As a teacher, have you heard yourself saying this to your class, who gaze back at you with a quizzical look, desperately wanting to please you but not able to find the answer you’re looking for?

Do you ever think “Is it me? or is it them?”

Maybe the question you could be asking yourself is “I may have taught it, but did they learn it”. Once you are willing to ask that question an open yourself out to reflecting on your own actions, then you can move on to create more effective learning in the classroom.

Waiting until a week later is too late to find out the children didn’t learn what you’d hoped for during the lesson. Even waiting till the end of the lesson is too late. Far better to keep checking in on what your children are learning throughout the lesson. Sounds obvious? Maybe! But so many teachers still ask one child a question and assume that the whole class has understood.

SO what can you do

I have a few suggestions which I will outline here, and come back to in the coming days and weeks. I didn’t invent any of them but I have really found them useful!

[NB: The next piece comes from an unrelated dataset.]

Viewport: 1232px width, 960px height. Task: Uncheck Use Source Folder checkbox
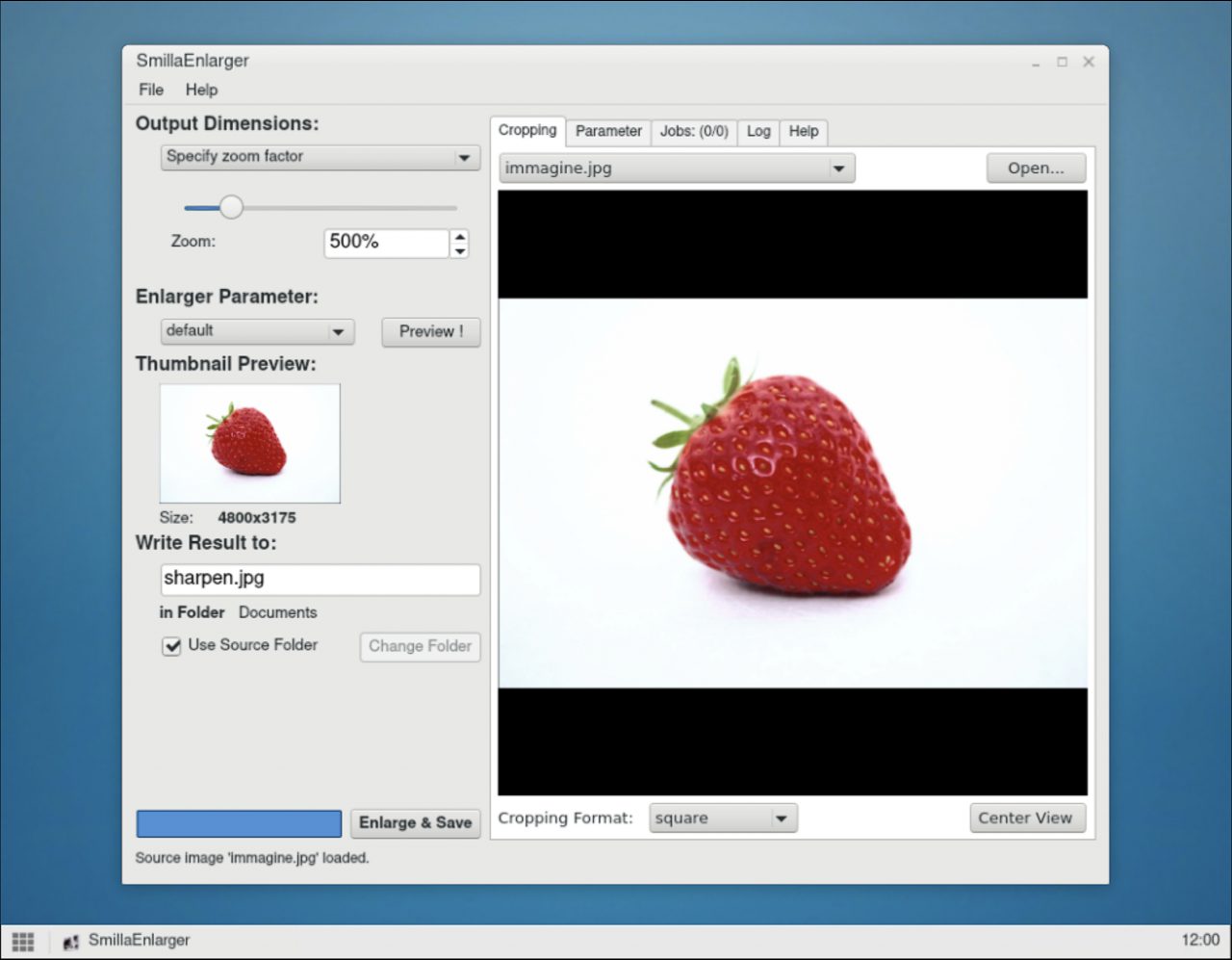171,646
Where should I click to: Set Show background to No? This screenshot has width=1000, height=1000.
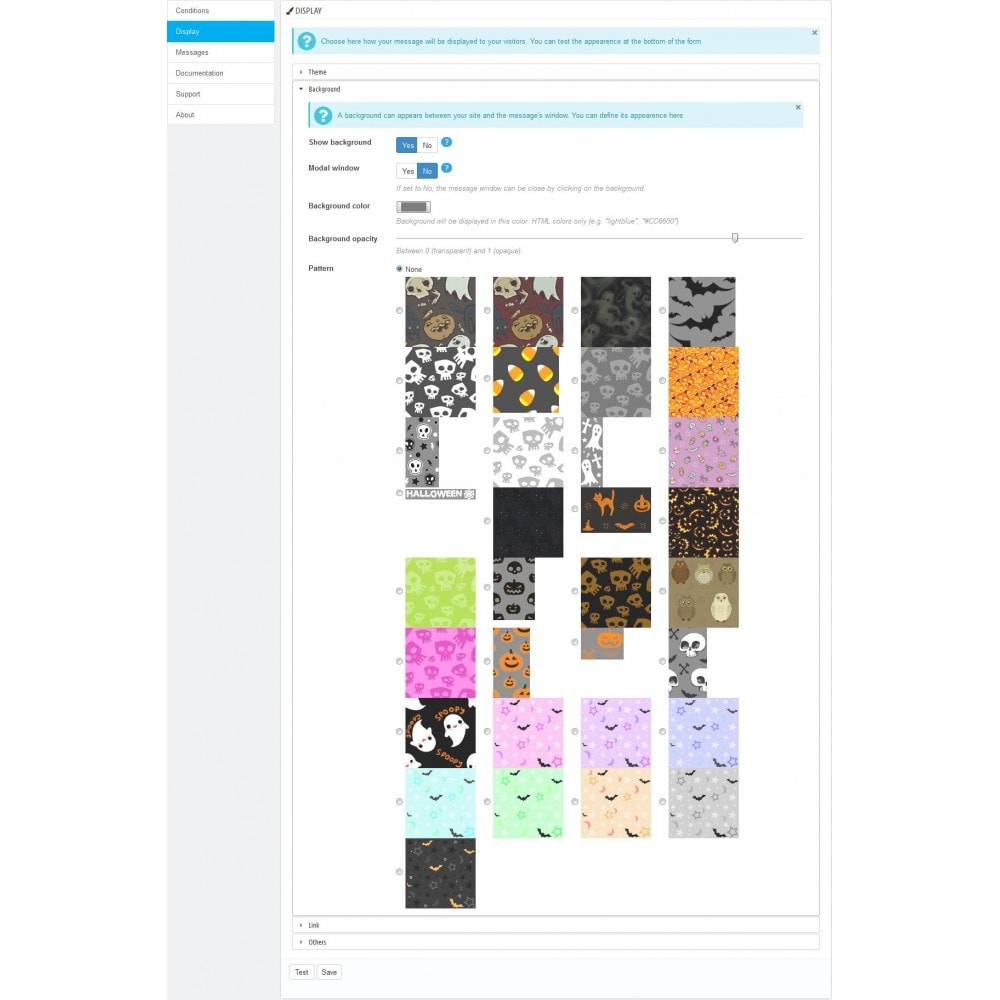(427, 145)
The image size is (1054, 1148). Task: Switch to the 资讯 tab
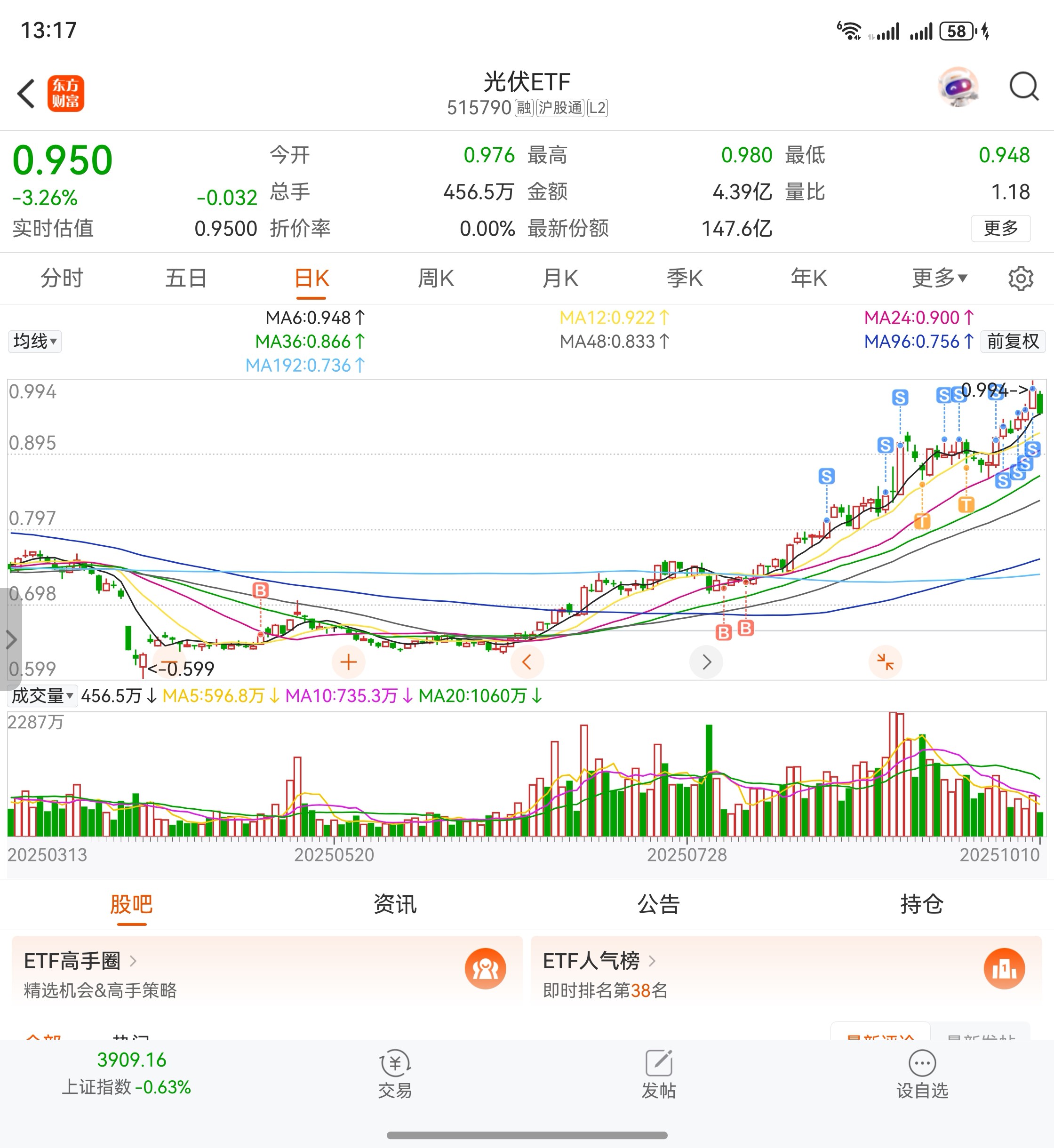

Get those small whiteboards out!

Cheap, but oh so powerful they are the perfect way to find out the current learning of every single one of the students in your class.

Make your questioning count 

Try “Pause, pause, Pounce Bounce”. Now I cannot take credit for this idea, I watched a video of Dylan William where he mentioned it, and Ive seen resources on TeacherToolkit. But it has brought me such success that I have to share it here.

Pose the question, Pause to give enough time for the children to think, Pounce – ask a child to offer an answer, Bounce it on to somebody else for them to comment.

You’ll be amazed at how effective this strategy can be even with the very youngest of children in school.

Know where your students are

There area number of ways to do this, one I offer comes from “Talk Less Teaching” by Isabella Wallace. Boarding and landing cards. After introducing the lesson  give the children an opportunity to think of something they know that might be useful and write in down. At the end of the lesson give them time to write down something they learned.

There you go. Three simple tricks to get your children thinking about their learning and taking control.